_Required action_:
Retype the data exactly, from its first line to the line containing "Given: Click the grid icon in メニュー tab", including both, and skip any picture.
━━━
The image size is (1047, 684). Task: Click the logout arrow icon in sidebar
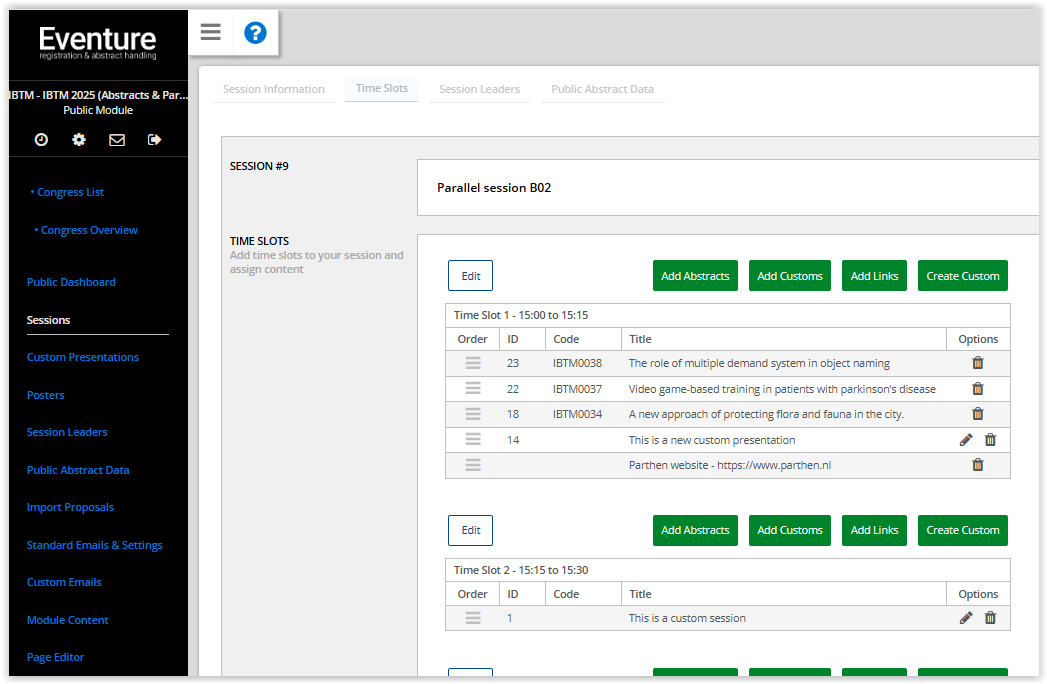tap(154, 140)
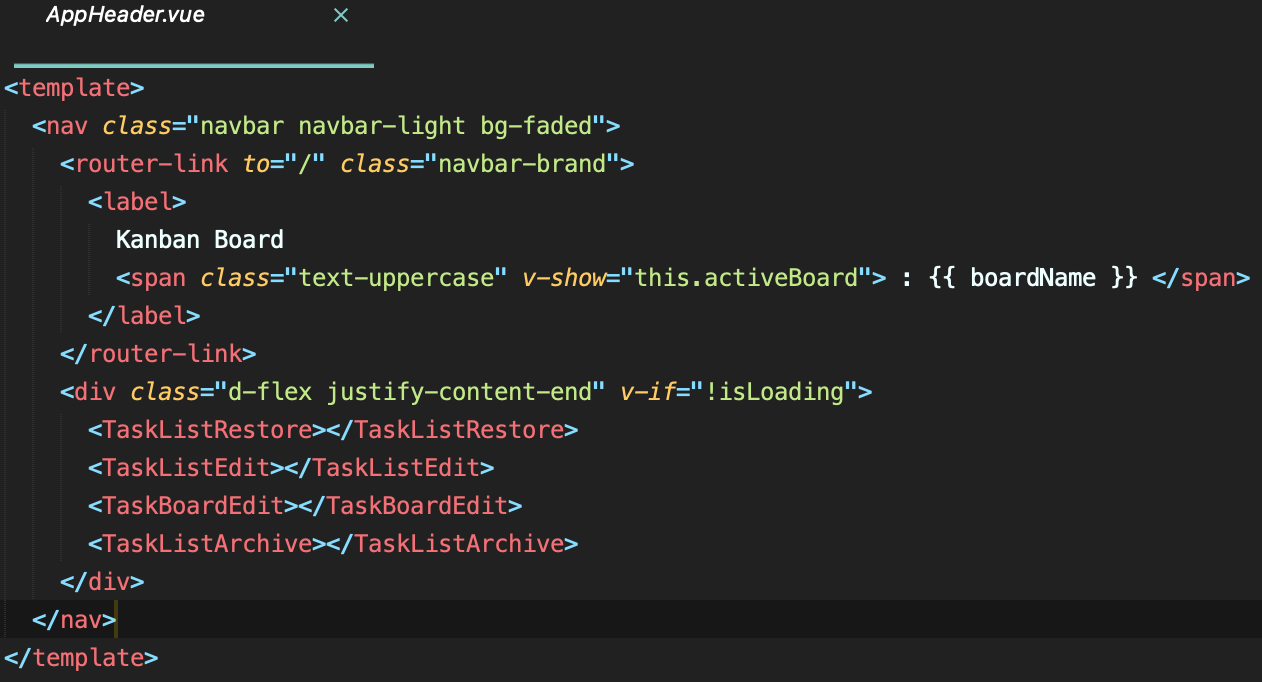
Task: Close the AppHeader.vue tab
Action: [341, 15]
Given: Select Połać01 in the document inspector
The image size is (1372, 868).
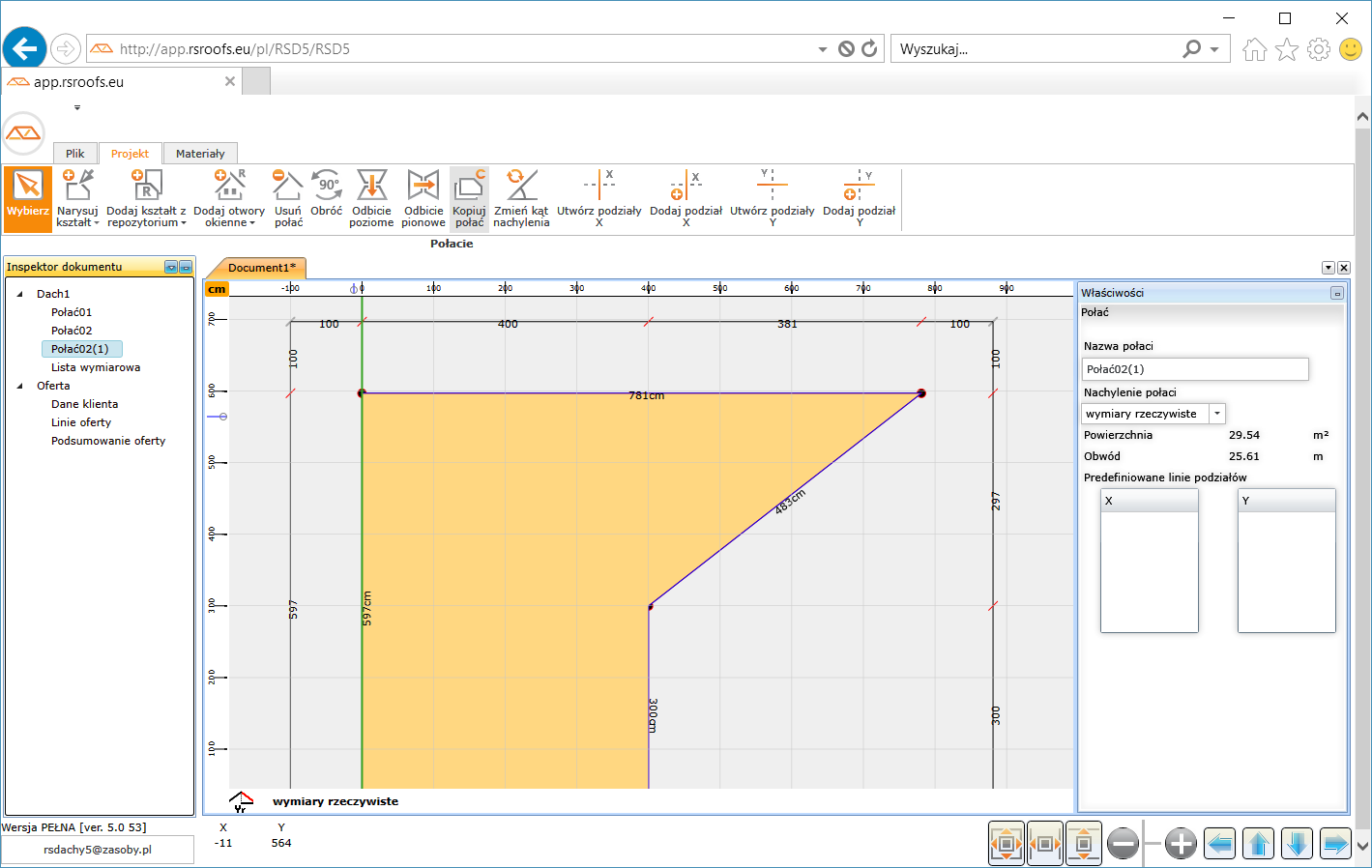Looking at the screenshot, I should tap(72, 312).
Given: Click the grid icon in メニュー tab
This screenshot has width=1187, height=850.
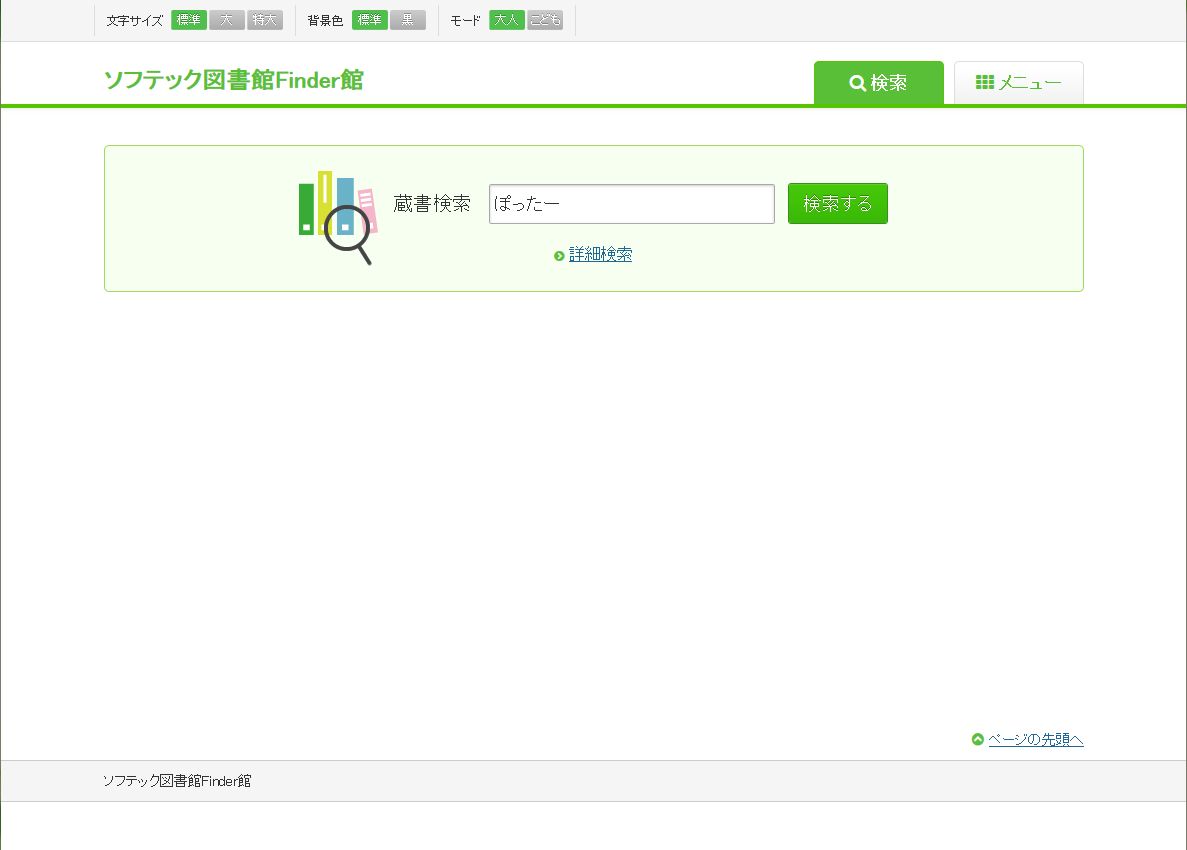Looking at the screenshot, I should pos(984,83).
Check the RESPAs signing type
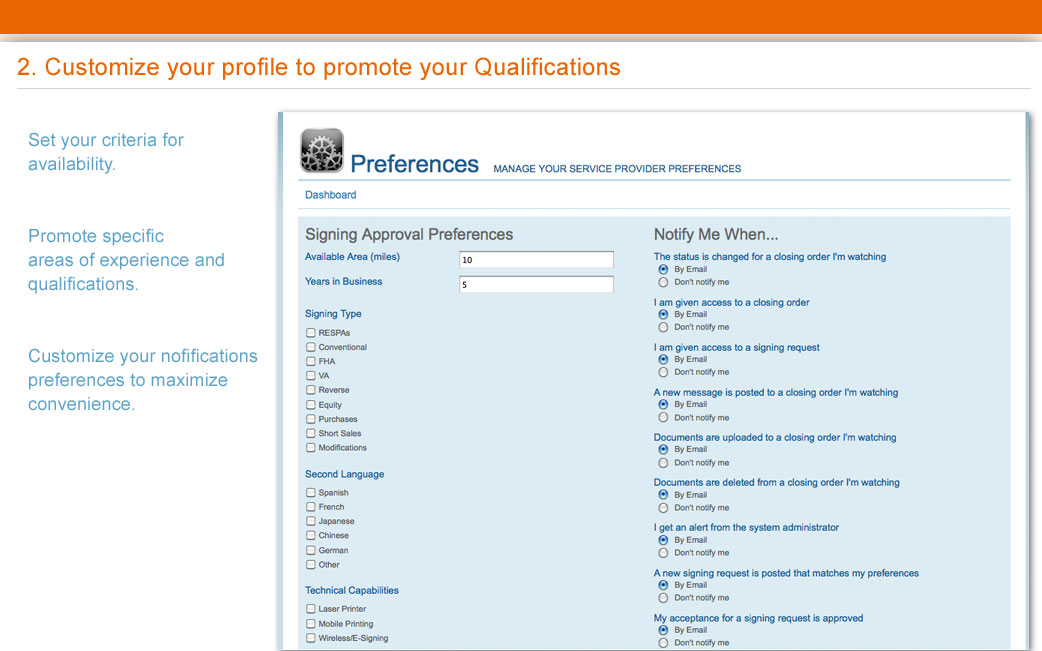This screenshot has height=651, width=1042. click(310, 332)
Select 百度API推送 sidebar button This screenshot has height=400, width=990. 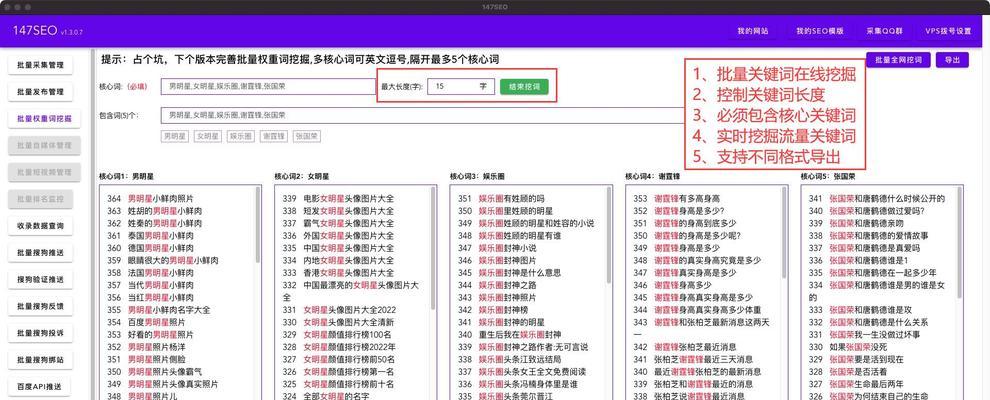(x=44, y=386)
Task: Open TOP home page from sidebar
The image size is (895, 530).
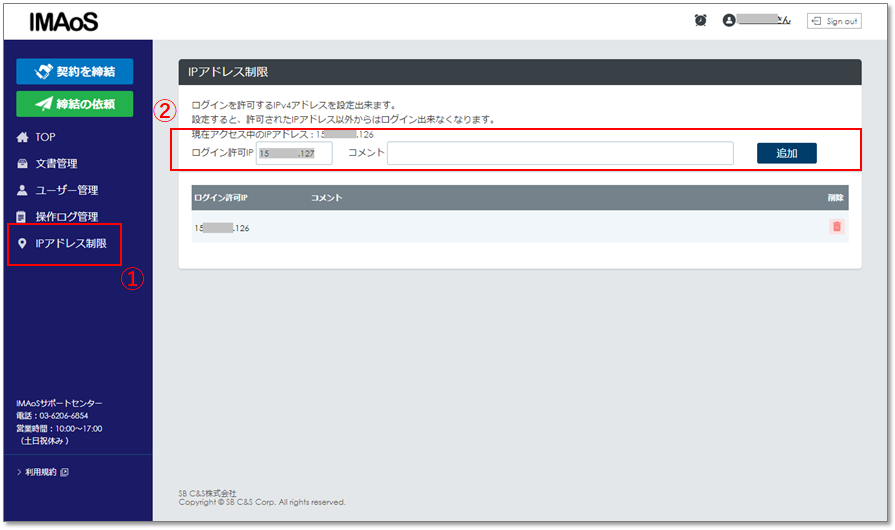Action: pos(45,137)
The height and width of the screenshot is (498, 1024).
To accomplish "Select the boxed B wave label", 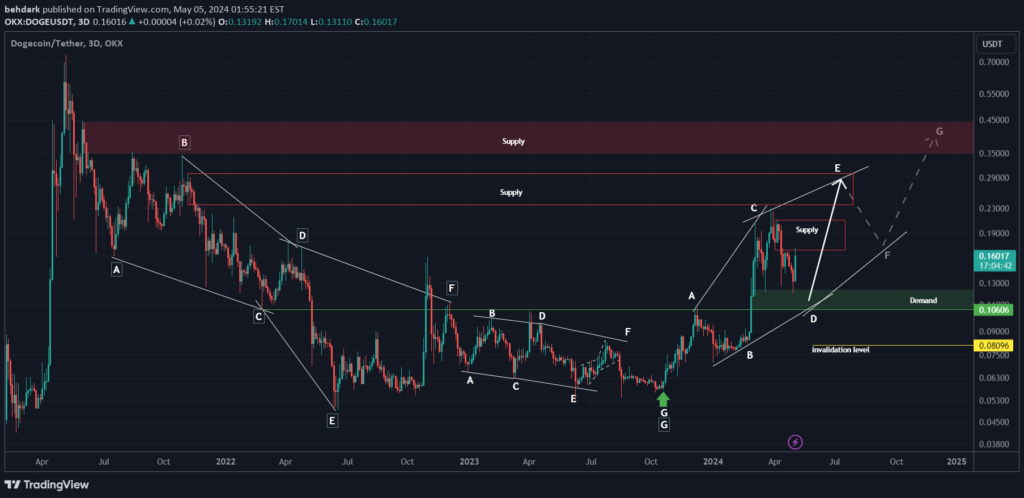I will (185, 142).
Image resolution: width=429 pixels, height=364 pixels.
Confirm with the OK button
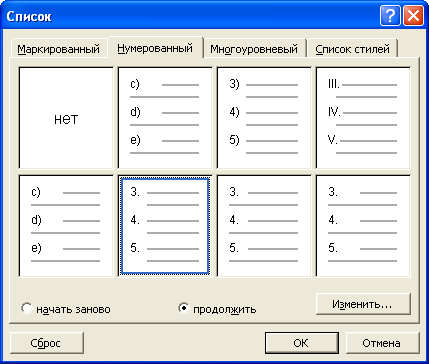click(302, 343)
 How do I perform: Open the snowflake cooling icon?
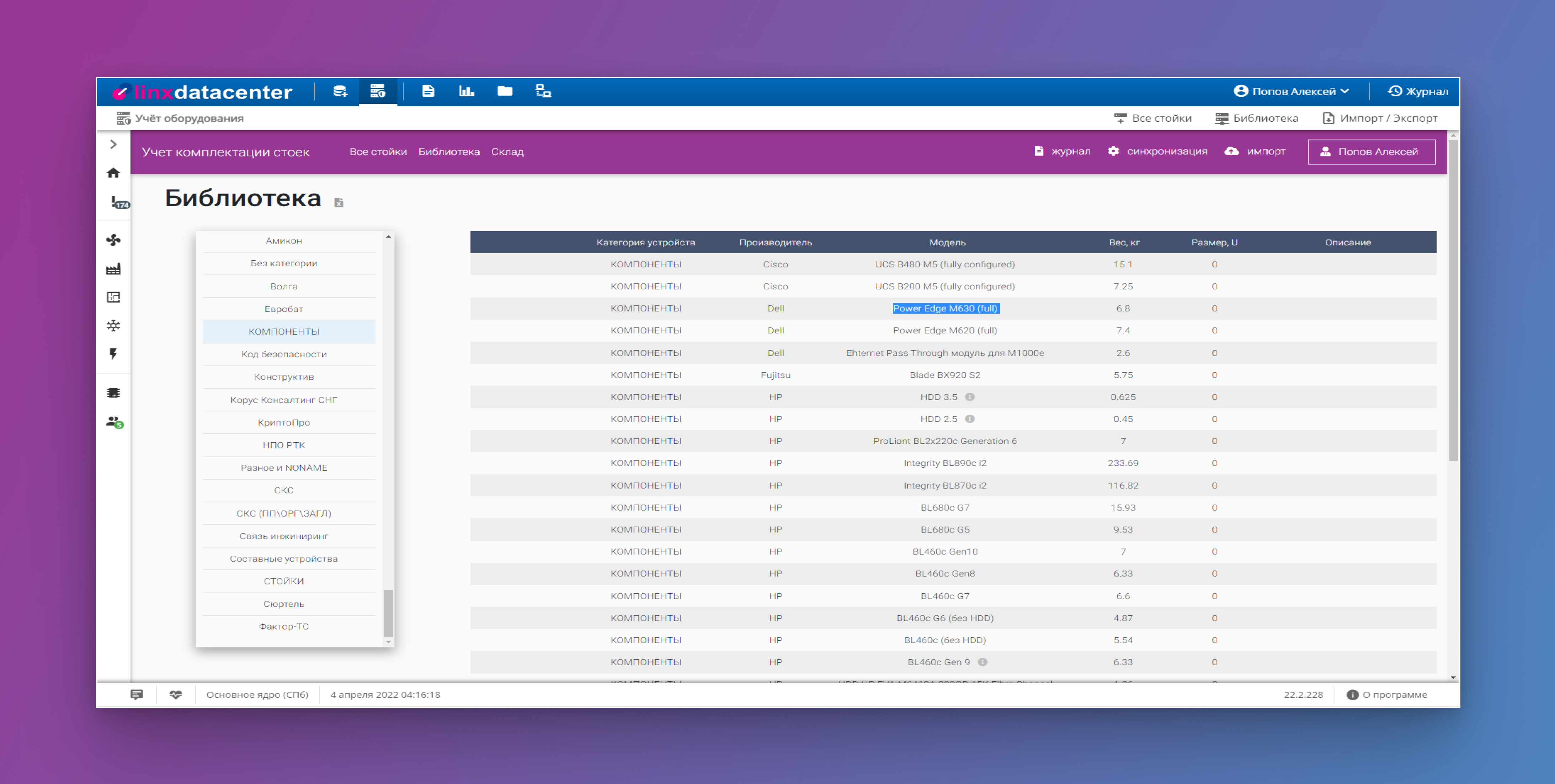click(113, 326)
━━━
_Response area_:
The image size is (1047, 684). Task: Click the logout arrow icon in sidebar
tap(154, 140)
Task: Close the AppHeader.vue tab
Action: [341, 15]
Given: Select Połać01 in the document inspector
The image size is (1372, 868).
Looking at the screenshot, I should tap(72, 312).
Given: Click the grid icon in メニュー tab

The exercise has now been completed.